Americans nosh on Israeli snacks
Buzzfeed video testers taste Bamba, Bisli, Crembo and other treats
Renee Ghert-Zand is a reporter and feature writer for The Times of Israel.
It used to be that all snack foods, like all politics, were local. But in today’s globalized world, many of us don’t have to go farther than our local grocery store to find sweet and savory treats from around the world.
So, of course, that leads us to the question: What do Americans raised on Twinkies, Cheetos and Hershey bars think of the stuff generations of Israeli kids have grown up eating?
Buzzfeed, the news media company that brought us such classics as “The Jewish Food Taste Test” and “Hanukkah Explained by Christians,” provides an answer with “Americans Try Israeli Snacks.”
The taste-testers, many of them familiar from the other videos, start out with Milky, the plastic cup of chocolate pudding topped with whipped cream so expensive in Israel that it has apparently driven young Israelis to consider moving to Berlin, where a similar item is sold at a much lower price.
As Israeli as Milky is, it would be hard to find an American who wouldn’t like it. The same, however, cannot be said for some of the other Israeli snacks the taste testers bravely try.
To Israelis, Bamba is just Bamba, but to the Americans it’s apparently “like putting a Cheetos in your mouth, but then it turns into peanut butter.” It’s all just too confusing.

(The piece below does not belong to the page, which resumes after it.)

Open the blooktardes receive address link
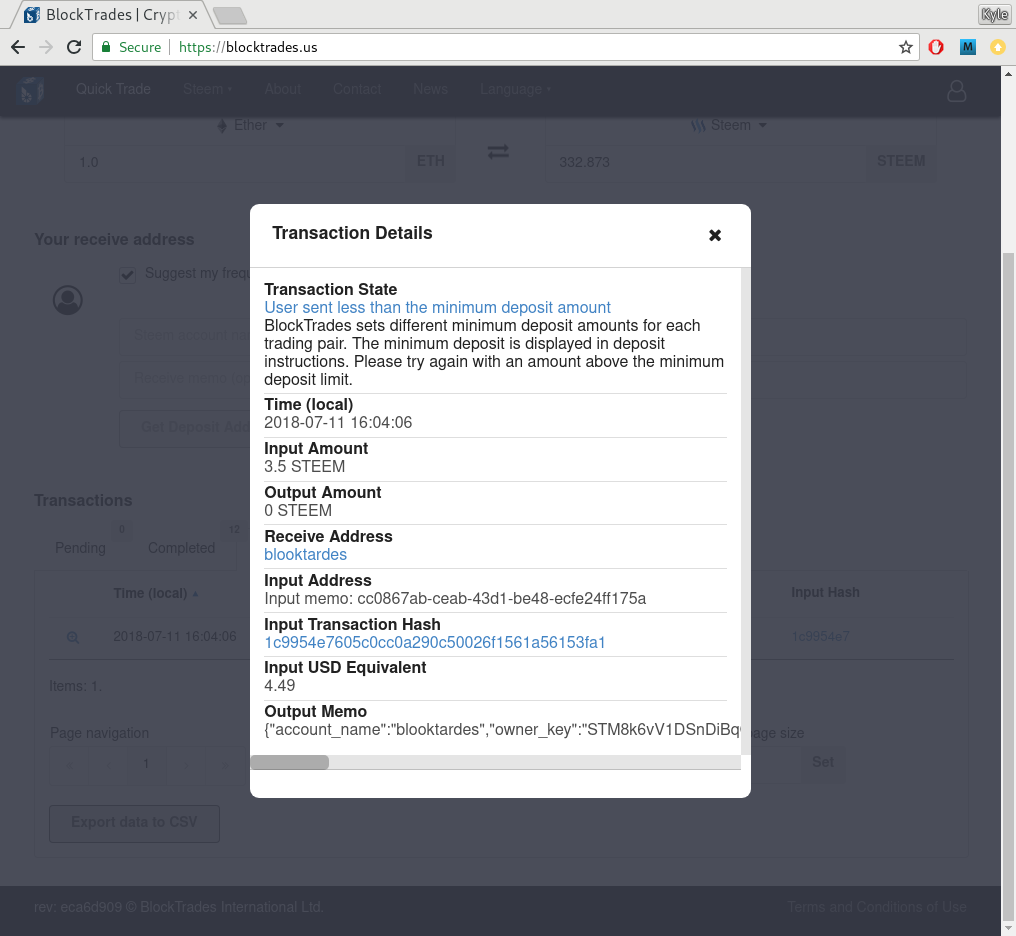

The Bisli falafel flavor is palatable, but the snack pieces “look like rodent food.” Yum.
The sweet Crembo confections (available in Israel only in the winter months, because their cream fillings would melt in the summer heat) and Pesek Zman candy bars pass the sniff test, as well as the taste test.

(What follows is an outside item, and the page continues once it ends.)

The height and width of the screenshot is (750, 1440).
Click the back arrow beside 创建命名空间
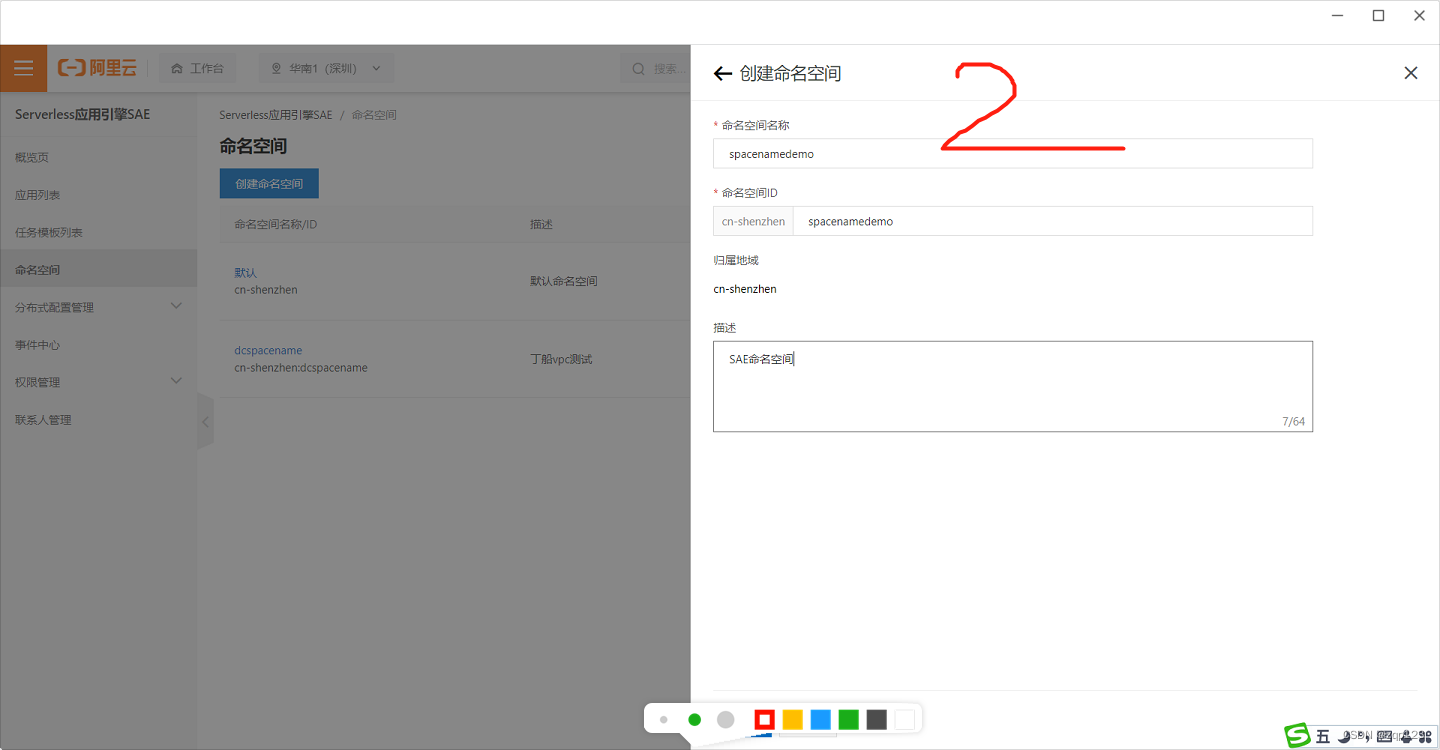point(722,73)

And these intrepid eaters familiar with American Pop Rocks don’t pass up the chance to eat Israeli chocolate with popping candies in it. Once they stop listening to the candies snapping, crackling and popping in one another’s mouths, they offer their approving comments.

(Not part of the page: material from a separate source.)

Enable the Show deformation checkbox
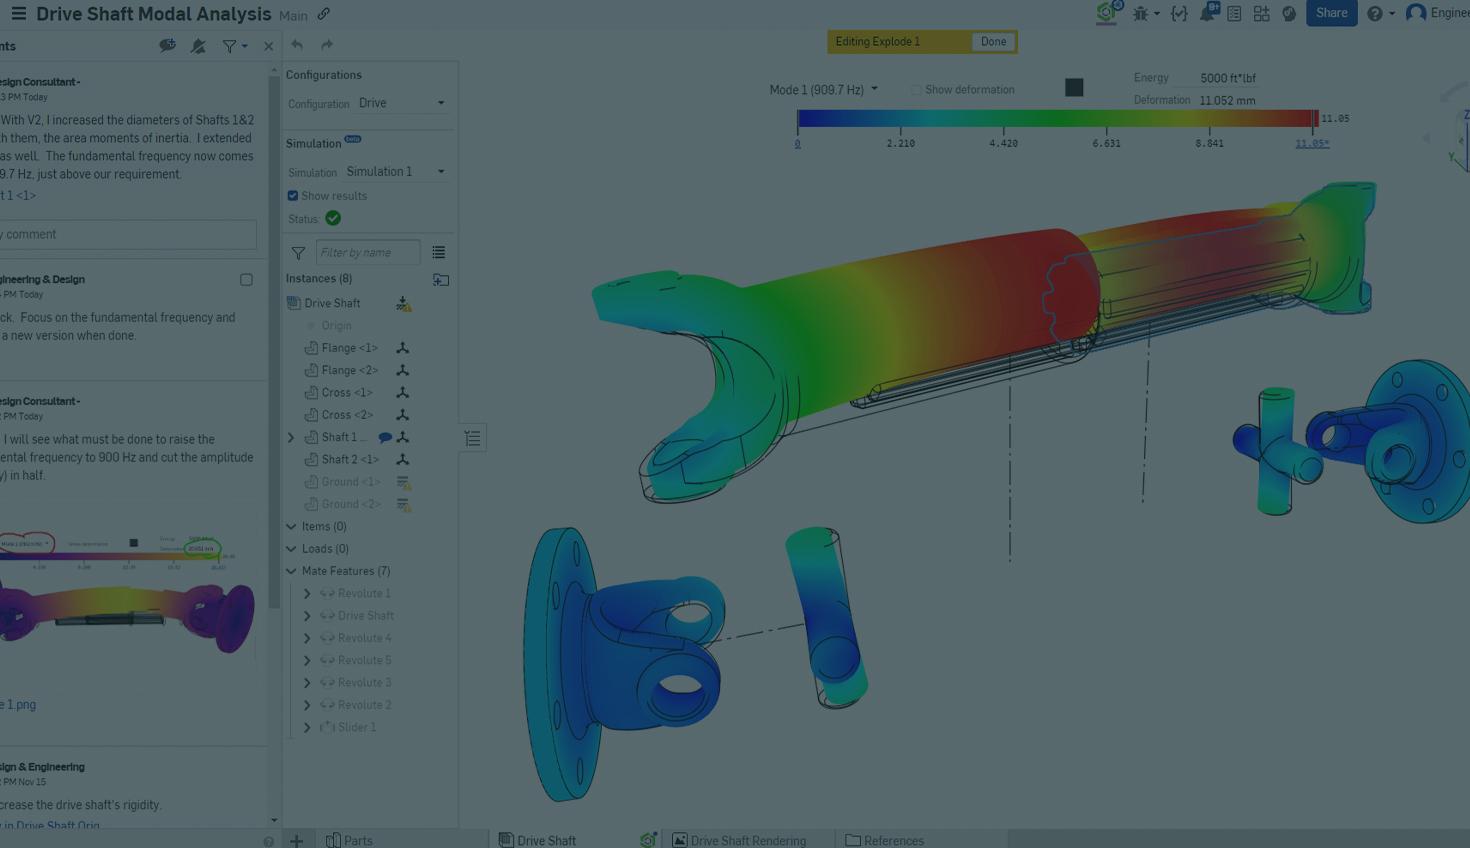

“It’s like when you’re at a club and you think the party’s over, but it’s not — because it’s still going on, ” says one young woman as her mouth continues to tingle. Obviously the Tel Aviv nightlife in food form.
Buzzfeed gets credit for putting together another amusing video. However, it must be noted that others beat it to the punch as far as filming non-Israelis eating Israeli junk food for the first time. YouTube star Emmy Made In Japan has eaten Israeli snacks sent to her by viewers, as has an Aussie known as One Pot Chef. And a couple of dudes who go by the online handle Smosh made a video of themselves eating extremely stale Israeli snacks — a rather unappetizing spectacle.